Introduction

Effective monitoring and logging are critical for understanding the behavior of your Azure Kubernetes Service (AKS) cluster, troubleshooting issues, and optimizing performance. Azure provides powerful tools and services to help you collect, analyze, and visualize data from your AKS environment.

This guide covers the key components and strategies for implementing robust monitoring and logging for your AKS clusters.

Azure Monitor Integration

Azure Monitor is the foundational monitoring service in Azure. It collects and analyzes telemetry from your cloud and on-premises environments. For AKS, Azure Monitor offers:

  • Container Insights: A comprehensive solution for collecting, analyzing, and acting on telemetry from your container workloads.
  • Diagnostic Settings: Allows you to send AKS diagnostic logs and metrics to various destinations, including Log Analytics workspaces.
  • Alerting: Set up alerts based on metrics and log queries to proactively notify you of potential issues.

Container Insights

Container Insights is the recommended solution for monitoring AKS. It provides deep visibility into the performance and health of your container orchestrator, nodes, and applications running in AKS. It leverages Azure Monitor Agents to collect data.

Collecting Logs

Container Insights can collect:

  • Container Logs: Standard output and error streams from your containers.
  • Node Logs: System logs from the AKS nodes.
  • Kubernetes Events: Events generated by the Kubernetes control plane and workloads.

These logs are typically sent to a Log Analytics workspace for analysis.

Collecting Metrics

Key performance metrics are collected, including:

  • CPU and memory utilization for nodes and pods.
  • Network traffic.
  • Disk I/O.
  • Kubernetes API server performance.

Metrics are stored in Azure Monitor Metrics, allowing for time-series analysis and visualization.

Visualizing Data

Container Insights offers pre-built workbooks and dashboards in the Azure portal:

  • Cluster Overview: Provides a high-level view of cluster health, node status, and resource utilization.
  • Controller & Pod Performance: Detailed performance metrics for deployments, replica sets, and individual pods.
  • Node Performance: Insights into the resource usage and health of your worker nodes.
  • Live Data: Real-time streaming of logs and events.

You can also create custom dashboards and workbooks using Kusto Query Language (KQL) queries against your Log Analytics data.

AKS Diagnostic Settings

You can configure diagnostic settings for your AKS cluster to export specific logs and metrics to various destinations:

  • Log Analytics Workspace: For centralized logging and analysis.
  • Storage Account: For long-term archiving of logs and metrics.
  • Event Hubs: For streaming logs to third-party SIEM or analytics tools.

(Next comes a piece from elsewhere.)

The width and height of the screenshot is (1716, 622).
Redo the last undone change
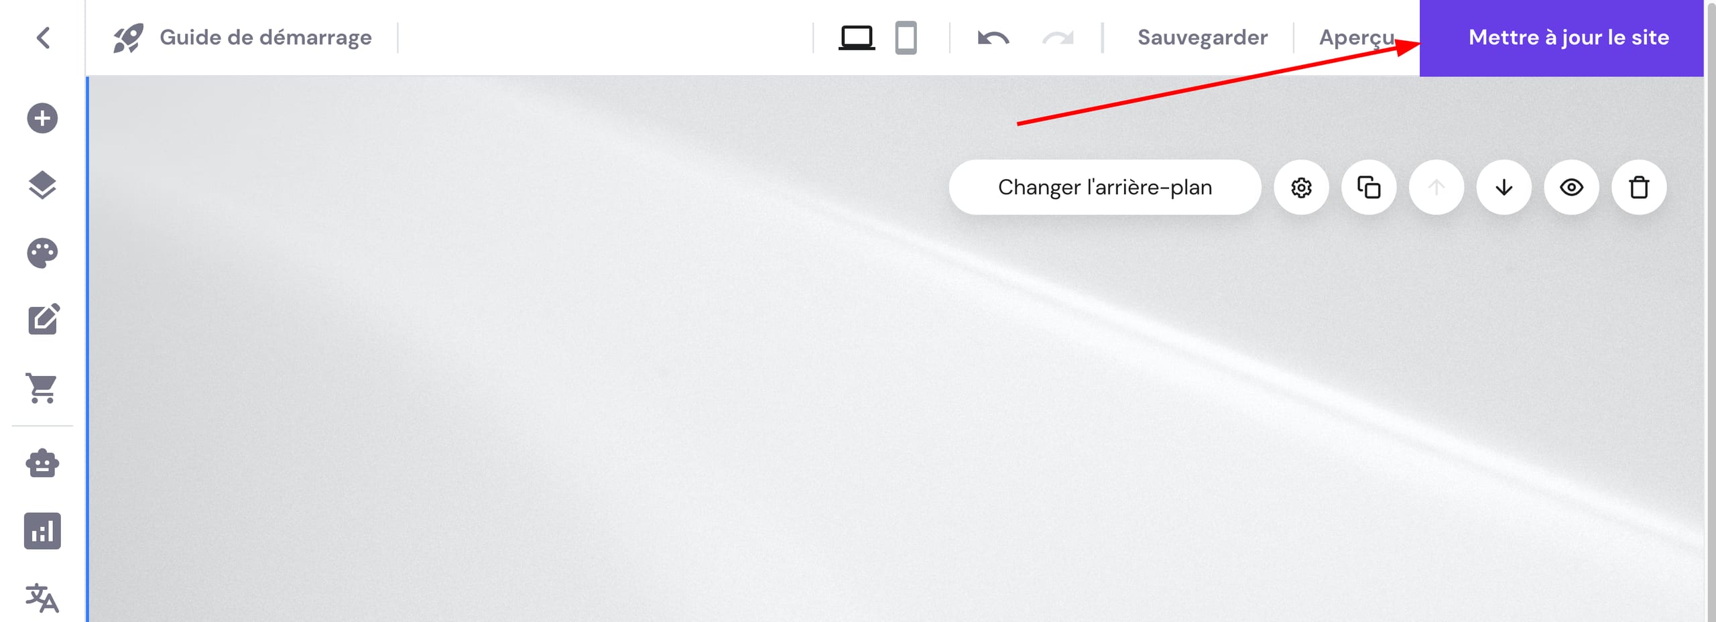pyautogui.click(x=1058, y=38)
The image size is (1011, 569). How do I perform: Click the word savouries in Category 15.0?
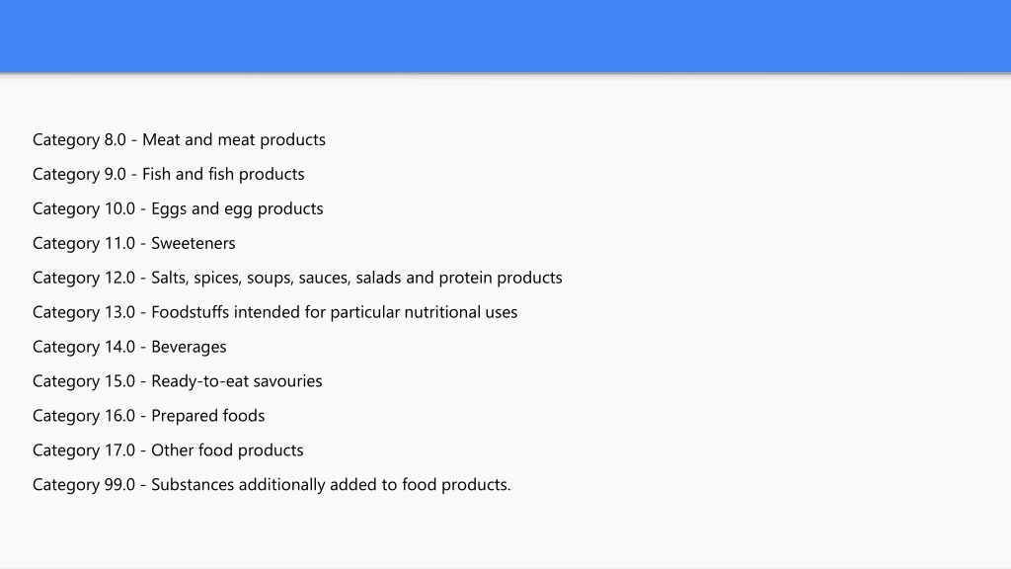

Common log categories to enable include kube-audit-admin, kube-controller-manager, kube-scheduler, and cluster-autoscaler.

Note: Enabling detailed audit logs can generate a significant volume of data. Configure retention policies carefully to manage costs.

Log Analytics Workspace

A Log Analytics workspace is a central repository for log data collected from various sources, including your AKS cluster. It provides a powerful query engine (KQL) for searching, analyzing, and visualizing your log data.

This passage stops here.